D'un coup, j'ai vu trouble. L'angoisse de la tisane trop chaude avalée rapidement m'a prise à la gorge, et cette fois-ci je ne l'ai absolument pas vue venir – comment aurais-je pu alors qu'on éclatait de rire à la minute avec S? Comme un tournis foudroyant de l'intérieur, j'ai sans doute marqué une pause au milieu de ma phrase. Retour en arrière, à la genèse de l'angoisse, à l'aube des années où je vérifierais inconsciemment si les salles de classe avaient bien deux portes, ce prélude très subtil à tous les mécanismes de défense et de fuite qui se sont mis en place depuis. Tu pensais ne plus jamais la recroiser, cette angoisse de tout va sortir dans les deux minutes laissez-moi m'en aller faire ça en paix - J'ai le visage qui se vide de sa couleur, j'ai l'estomac au bord des lèvres et le corps au bord des larmes. Et bien elle t'a enveloppée d'un voile très fin que tu sais rendre invisible, certes, souvent tu lui as fait la peau sans la tuer et c'est d'autant plus noble, mais elle retrouve son chemin, elle a eu le temps et, à avancer en te mettant de côté, tu lui as ouvert des portes sans t'en rendre compte. Mon cerveau n'était plus léger, les mots rigolos n'avaient plus de sens, je ne pensais qu'à m'extraire. Je voyais la réalité d'avant la montée de cette chaleur torpide dans ma gorge et celle d'après, celle qui m'a fait m'enfermer dans les toilettes en espérant trouver le temps de calmer ma respiration et de détendre mon foie, gonflé au toucher. J'ai serré les dents et j'ai pris le soin de dire bon allez je vais rentrer merci pour cette soirée en posant chaque mot, faisant mine de découvrir l'heure tardive par la plus grande des coïncidences sur l'écran de mon portable, pour paraître calme alors que je me liquéfiais dedans. Sans comprendre pourquoi, sans savoir où ça allait finir: dans le caniveau, dans les pommes, dans le sel des larmes, dans le noir, dans la tiédeur de l'espace qui sépare la couette des draps.  

vendredi 5 décembre 2014

09.06.14

C'est la dernière fois que je voyais la Galaxy s'en aller avec à l'intérieur une ribambelle de bras qui me faisaient des au revoirs auxquels j'ai répondu jusqu'à ce qu'ils ne soient qu'un tout petit point. J'étais plantée là, sous le cagnard, entre la boîte aux lettres et les marches du perron, dans cette robe rose yaourt qui ne tombe pas comme il faut mais je crois bien que c'est pour ça que je la mets. Ils sont tous partis en faisant un signe de la main, clôturant ainsi une romance d'hier qui reprend aujourd'hui. 1977-2014... les temps ont changé mais pas nous, a-t-on écrit dans le livre d'or. Ils m'ont embarquée dans leur histoire sans s'en rendre compte, ils me plantaient un décor que je n'ai jamais connu que dans les souvenirs de ma mère et qui, par leurs mots, leurs rires et tous les non-dits, reprenait un peu de sa chair au fur et à mesure des repas. La connivence des années, la distance des vies séparées, la facilité du second degré.

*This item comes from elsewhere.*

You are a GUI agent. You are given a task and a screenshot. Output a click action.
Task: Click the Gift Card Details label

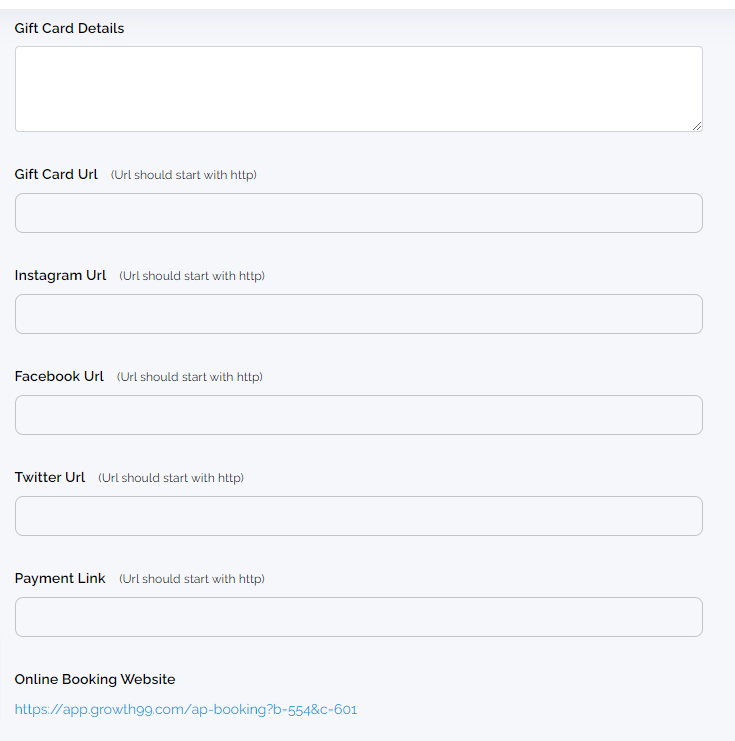[69, 28]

Aujourd'hui, Papa a 56 ans et M. me dit qu'il lui aurait avoué se trouver vieux dans le miroir. Aujourd'hui, j'ai eu envie de foncer dans un arbre pour retrouver un chemin un peu plus clair. Aujourd'hui, j'apprends qu'après 30 ans, on peut toujours être mal à l'aise avec une personne dont un jour on a fui les attentes. Aujourd'hui, je sens que l'âge est tout relatif et une immense affection s'impose pour cette troupe digne d'une film de Rohmer. Aujourd'hui, la peau me fond.